--- Oefenmateriaal ---
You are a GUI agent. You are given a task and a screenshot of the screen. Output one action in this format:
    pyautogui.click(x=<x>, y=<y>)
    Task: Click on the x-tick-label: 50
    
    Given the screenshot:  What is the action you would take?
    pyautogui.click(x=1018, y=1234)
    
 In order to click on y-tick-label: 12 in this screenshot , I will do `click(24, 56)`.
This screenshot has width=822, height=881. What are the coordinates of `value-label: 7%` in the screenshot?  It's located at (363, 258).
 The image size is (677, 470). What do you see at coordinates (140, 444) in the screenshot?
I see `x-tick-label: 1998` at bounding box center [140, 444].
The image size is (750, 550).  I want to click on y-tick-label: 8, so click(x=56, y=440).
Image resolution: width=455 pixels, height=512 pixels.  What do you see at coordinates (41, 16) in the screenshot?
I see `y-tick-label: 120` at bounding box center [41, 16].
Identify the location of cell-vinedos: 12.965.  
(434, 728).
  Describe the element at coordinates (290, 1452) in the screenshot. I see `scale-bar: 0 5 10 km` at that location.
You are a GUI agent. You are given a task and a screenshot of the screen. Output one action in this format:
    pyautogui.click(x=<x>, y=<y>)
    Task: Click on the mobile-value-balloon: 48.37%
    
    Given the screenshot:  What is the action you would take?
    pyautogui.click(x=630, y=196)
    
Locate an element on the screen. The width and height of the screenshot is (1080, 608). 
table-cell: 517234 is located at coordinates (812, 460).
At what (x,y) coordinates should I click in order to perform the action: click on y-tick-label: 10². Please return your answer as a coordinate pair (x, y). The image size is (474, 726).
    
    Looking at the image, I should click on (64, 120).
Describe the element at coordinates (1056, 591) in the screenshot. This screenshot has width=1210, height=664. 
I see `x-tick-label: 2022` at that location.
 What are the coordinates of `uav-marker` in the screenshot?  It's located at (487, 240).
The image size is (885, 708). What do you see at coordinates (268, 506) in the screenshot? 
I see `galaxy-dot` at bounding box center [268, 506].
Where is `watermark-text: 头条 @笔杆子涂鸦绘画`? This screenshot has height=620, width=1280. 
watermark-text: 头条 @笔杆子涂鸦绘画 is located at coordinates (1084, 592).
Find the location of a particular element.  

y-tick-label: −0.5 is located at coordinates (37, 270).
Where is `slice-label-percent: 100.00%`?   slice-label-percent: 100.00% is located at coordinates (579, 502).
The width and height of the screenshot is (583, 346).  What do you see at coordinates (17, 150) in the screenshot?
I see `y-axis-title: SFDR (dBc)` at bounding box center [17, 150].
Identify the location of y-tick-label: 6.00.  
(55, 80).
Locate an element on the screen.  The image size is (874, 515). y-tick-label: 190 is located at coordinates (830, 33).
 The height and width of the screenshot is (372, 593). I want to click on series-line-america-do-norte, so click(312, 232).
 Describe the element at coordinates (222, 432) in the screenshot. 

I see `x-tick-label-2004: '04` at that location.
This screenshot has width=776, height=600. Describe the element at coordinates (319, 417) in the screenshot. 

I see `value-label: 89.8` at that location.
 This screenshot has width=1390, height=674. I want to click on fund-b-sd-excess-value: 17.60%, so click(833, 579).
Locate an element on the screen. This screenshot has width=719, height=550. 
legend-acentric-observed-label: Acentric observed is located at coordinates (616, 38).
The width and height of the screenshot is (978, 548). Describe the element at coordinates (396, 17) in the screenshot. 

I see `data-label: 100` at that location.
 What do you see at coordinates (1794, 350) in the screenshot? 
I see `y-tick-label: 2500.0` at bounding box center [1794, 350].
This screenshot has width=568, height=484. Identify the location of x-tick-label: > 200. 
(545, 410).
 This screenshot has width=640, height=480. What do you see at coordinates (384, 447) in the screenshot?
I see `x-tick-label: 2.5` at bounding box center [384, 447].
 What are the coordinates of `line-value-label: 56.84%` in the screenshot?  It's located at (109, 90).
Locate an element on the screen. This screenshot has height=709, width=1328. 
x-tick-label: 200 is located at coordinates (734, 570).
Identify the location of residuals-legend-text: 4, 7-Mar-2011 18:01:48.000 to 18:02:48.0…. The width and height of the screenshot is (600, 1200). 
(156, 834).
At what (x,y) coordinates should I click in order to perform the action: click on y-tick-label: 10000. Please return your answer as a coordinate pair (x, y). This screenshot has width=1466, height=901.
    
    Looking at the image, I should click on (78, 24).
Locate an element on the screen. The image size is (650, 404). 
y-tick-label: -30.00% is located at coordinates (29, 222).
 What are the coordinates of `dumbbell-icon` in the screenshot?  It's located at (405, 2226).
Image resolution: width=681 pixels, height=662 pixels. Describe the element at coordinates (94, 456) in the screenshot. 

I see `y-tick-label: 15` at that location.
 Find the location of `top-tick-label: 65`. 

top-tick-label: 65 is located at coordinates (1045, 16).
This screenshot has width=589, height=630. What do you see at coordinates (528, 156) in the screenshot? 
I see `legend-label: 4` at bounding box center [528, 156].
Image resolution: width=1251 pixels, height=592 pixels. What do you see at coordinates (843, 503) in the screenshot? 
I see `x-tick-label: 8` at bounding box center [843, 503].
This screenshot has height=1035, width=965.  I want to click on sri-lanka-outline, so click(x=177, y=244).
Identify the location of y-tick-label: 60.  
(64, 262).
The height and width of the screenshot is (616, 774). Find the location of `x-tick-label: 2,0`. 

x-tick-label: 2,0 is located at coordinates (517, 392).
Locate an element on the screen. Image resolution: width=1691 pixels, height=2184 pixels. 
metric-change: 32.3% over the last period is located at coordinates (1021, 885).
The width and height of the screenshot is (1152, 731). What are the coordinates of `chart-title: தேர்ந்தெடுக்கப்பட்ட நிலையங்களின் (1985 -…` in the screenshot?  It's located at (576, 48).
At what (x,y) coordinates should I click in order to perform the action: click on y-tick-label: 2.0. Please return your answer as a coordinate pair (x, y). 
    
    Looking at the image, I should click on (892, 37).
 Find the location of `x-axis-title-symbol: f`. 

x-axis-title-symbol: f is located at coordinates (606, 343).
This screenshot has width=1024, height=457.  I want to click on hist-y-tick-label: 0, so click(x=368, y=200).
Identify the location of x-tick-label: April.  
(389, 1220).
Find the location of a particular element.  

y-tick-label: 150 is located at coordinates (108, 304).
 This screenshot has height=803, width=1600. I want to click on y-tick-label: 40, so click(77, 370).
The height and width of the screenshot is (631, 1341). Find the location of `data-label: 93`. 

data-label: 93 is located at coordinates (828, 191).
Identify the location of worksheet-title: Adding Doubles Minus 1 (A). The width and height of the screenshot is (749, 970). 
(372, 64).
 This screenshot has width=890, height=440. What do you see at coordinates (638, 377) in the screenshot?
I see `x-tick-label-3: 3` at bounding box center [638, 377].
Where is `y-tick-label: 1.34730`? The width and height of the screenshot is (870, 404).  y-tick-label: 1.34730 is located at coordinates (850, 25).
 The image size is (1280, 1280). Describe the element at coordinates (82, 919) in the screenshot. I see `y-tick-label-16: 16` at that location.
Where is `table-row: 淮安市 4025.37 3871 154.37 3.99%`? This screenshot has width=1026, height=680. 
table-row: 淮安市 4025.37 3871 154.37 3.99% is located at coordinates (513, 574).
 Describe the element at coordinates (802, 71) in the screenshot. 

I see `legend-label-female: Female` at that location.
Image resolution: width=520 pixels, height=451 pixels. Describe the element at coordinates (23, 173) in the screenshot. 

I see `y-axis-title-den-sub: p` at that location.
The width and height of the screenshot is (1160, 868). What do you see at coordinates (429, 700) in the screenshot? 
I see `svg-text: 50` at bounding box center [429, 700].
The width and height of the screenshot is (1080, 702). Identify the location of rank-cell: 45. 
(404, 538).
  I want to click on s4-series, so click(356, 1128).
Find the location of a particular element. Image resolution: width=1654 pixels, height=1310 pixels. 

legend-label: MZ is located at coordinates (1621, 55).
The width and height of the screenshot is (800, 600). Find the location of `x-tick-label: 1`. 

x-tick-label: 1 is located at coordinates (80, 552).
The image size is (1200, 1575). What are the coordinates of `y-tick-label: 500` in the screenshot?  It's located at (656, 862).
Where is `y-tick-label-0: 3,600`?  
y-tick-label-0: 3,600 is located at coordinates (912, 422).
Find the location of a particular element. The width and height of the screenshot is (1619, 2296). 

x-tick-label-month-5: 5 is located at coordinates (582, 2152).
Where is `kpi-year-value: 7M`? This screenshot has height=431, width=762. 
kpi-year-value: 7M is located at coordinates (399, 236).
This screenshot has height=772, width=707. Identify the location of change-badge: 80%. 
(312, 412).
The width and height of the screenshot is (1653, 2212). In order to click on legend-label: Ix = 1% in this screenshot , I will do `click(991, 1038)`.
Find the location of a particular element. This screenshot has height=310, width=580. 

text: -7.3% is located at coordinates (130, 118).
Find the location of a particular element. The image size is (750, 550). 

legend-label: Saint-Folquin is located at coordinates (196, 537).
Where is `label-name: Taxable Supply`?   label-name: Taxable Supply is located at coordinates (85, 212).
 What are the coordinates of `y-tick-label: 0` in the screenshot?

--- Werkopdracht ---
Schrijf de gegevens letterlijk over, vanaf het begin tot en met de regel met "center [41, 16].".

--- Uitgewerkte opdracht ---
You are a GUI agent. You are given a task and a screenshot of the screen. Output one action in this format:
    pyautogui.click(x=<x>, y=<y>)
    Task: Click on the x-tick-label: 50
    
    Given the screenshot:  What is the action you would take?
    pyautogui.click(x=1018, y=1234)
    
 In order to click on y-tick-label: 12 in this screenshot , I will do `click(24, 56)`.
This screenshot has width=822, height=881. What are the coordinates of `value-label: 7%` in the screenshot?  It's located at (363, 258).
 The image size is (677, 470). What do you see at coordinates (140, 444) in the screenshot?
I see `x-tick-label: 1998` at bounding box center [140, 444].
The image size is (750, 550).  I want to click on y-tick-label: 8, so click(x=56, y=440).
Image resolution: width=455 pixels, height=512 pixels.  What do you see at coordinates (41, 16) in the screenshot?
I see `y-tick-label: 120` at bounding box center [41, 16].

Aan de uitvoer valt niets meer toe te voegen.